## What to work on
- 1) Reproduce the mailing-list message word for word from "On Mon, Jun" to "reported lockdep splat[1].".
- 2) Answer these questions from the mailing-list message.
(a) Who is named in the Reported-by line?
(b) How many insertions and how many deletions does the change summary report?
(c) Which two locks does the patch move sched_tags allocation and deallocation outside of?

All of lore.kernel.org
 help / color / mirror / Atom feed
From: Ming Lei <ming.lei@redhat.com>
To: Nilay Shroff <nilay@linux.ibm.com>
Cc: linux-block@vger.kernel.org, hch@lst.de, axboe@kernel.dk,
	sth@linux.ibm.com, lkp@intel.com, gjoyce@ibm.com
Subject: Re: [PATCHv6 3/3] block: fix potential deadlock while running nr_hw_queue update
Date: Tue, 1 Jul 2025 11:24:12 +0800	[thread overview]
Message-ID: <aGNU3PPJ1wU--x-O@fedora> (raw)
In-Reply-To: <20250630054756.54532-4-nilay@linux.ibm.com>

On Mon, Jun 30, 2025 at 10:51:56AM +0530, Nilay Shroff wrote:
> Move scheduler tags (sched_tags) allocation and deallocation outside
> both the ->elevator_lock and ->freeze_lock when updating nr_hw_queues.
> This change breaks the dependency chain from the percpu allocator lock
> to the elevator lock, helping to prevent potential deadlocks, as
> observed in the reported lockdep splat[1].
> 
> This commit introduces batch allocation and deallocation helpers for
> sched_tags, which are now used from within __blk_mq_update_nr_hw_queues
> routine while iterating through the tagset.
> 
> With this change, all sched_tags memory management is handled entirely
> outside the ->elevator_lock and the ->freeze_lock context, thereby
> eliminating the lock dependency that could otherwise manifest during
> nr_hw_queues updates.
> 
> [1] https://lore.kernel.org/all/0659ea8d-a463-47c8-9180-43c719e106eb@linux.ibm.com/
> 
> Reported-by: Stefan Haberland <sth@linux.ibm.com>
> Closes: https://lore.kernel.org/all/0659ea8d-a463-47c8-9180-43c719e106eb@linux.ibm.com/
> Signed-off-by: Nilay Shroff <nilay@linux.ibm.com>
> ---
>  block/blk-mq-sched.c | 63 ++++++++++++++++++++++++++++++++++++++++++++
>  block/blk-mq-sched.h |  4 +++
>  block/blk-mq.c       | 11 +++++++-
>  block/blk.h          |  2 +-
>  block/elevator.c     |  4 +--
>  5 files changed, 80 insertions(+), 4 deletions(-)
> 
> diff --git a/block/blk-mq-sched.c b/block/blk-mq-sched.c
> index 2d6d1ebdd8fb..da802df34a8c 100644
> --- a/block/blk-mq-sched.c
> +++ b/block/blk-mq-sched.c
> @@ -427,6 +427,30 @@ void blk_mq_free_sched_tags(struct elevator_tags *et,
>  	kfree(et);
>  }
>  
> +void blk_mq_free_sched_tags_batch(struct xarray *et_table,
> +		struct blk_mq_tag_set *set)

## Source excerpt

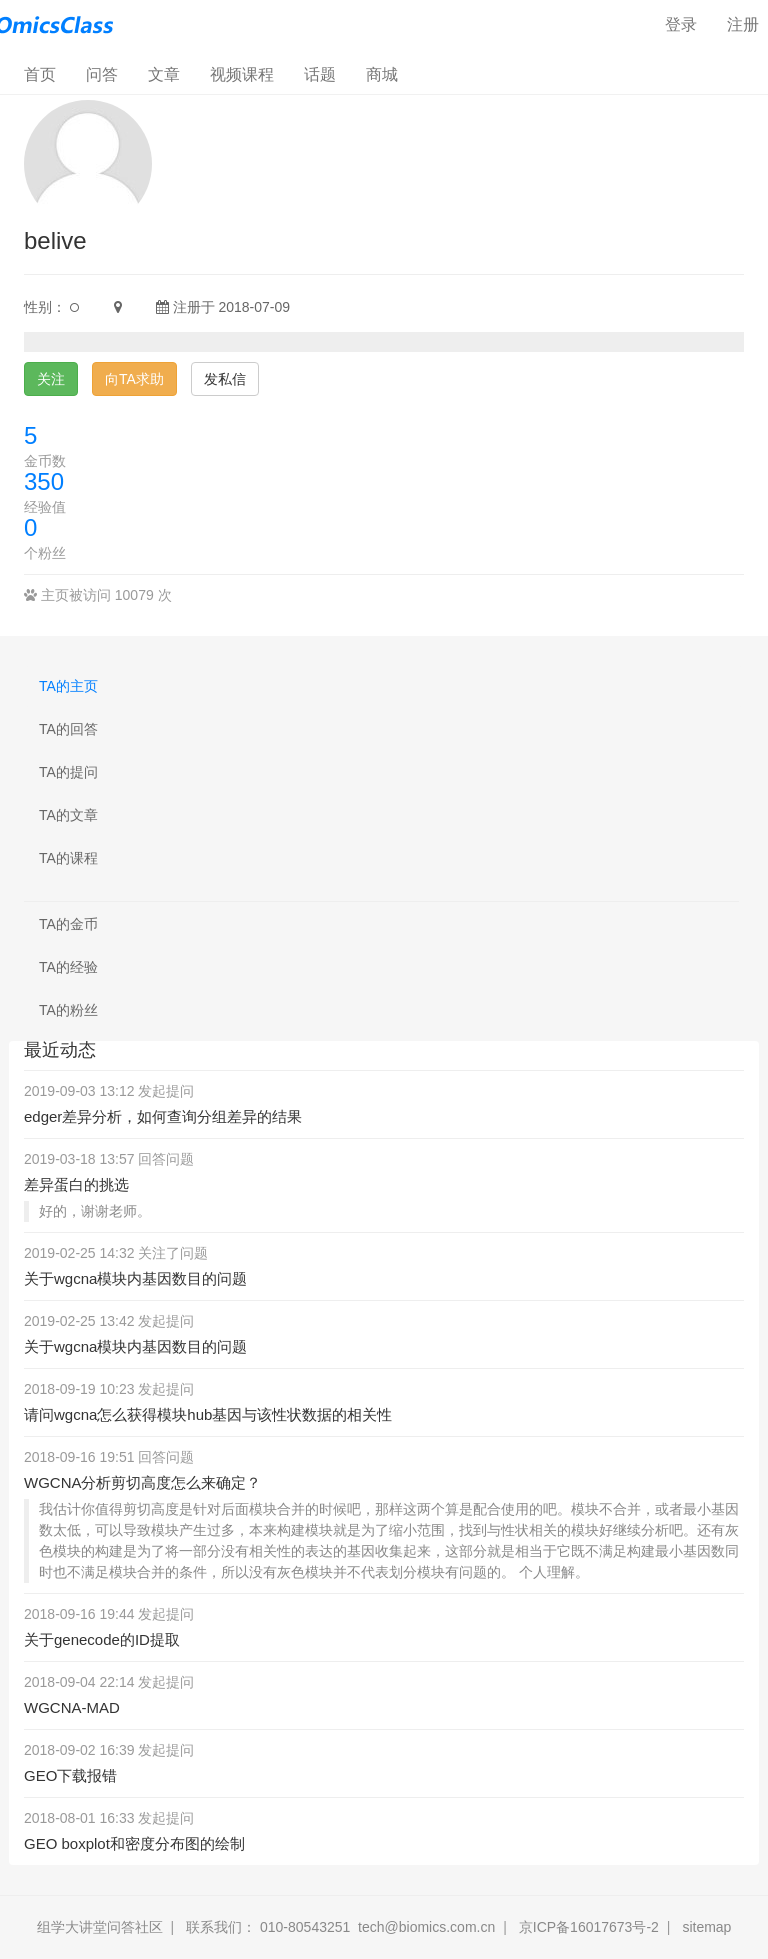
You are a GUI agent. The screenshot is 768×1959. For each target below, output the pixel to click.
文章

## Worked answers
- 1)
On Mon, Jun 30, 2025 at 10:51:56AM +0530, Nilay Shroff wrote:
> Move scheduler tags (sched_tags) allocation and deallocation outside
> both the ->elevator_lock and ->freeze_lock when updating nr_hw_queues.
> This change breaks the dependency chain from the percpu allocator lock
> to the elevator lock, helping to prevent potential deadlocks, as
> observed in the reported lockdep splat[1].

- 2)
(a) Stefan Haberland
(b) 80 insertions and 4 deletions
(c) The ->elevator_lock and the ->freeze_lock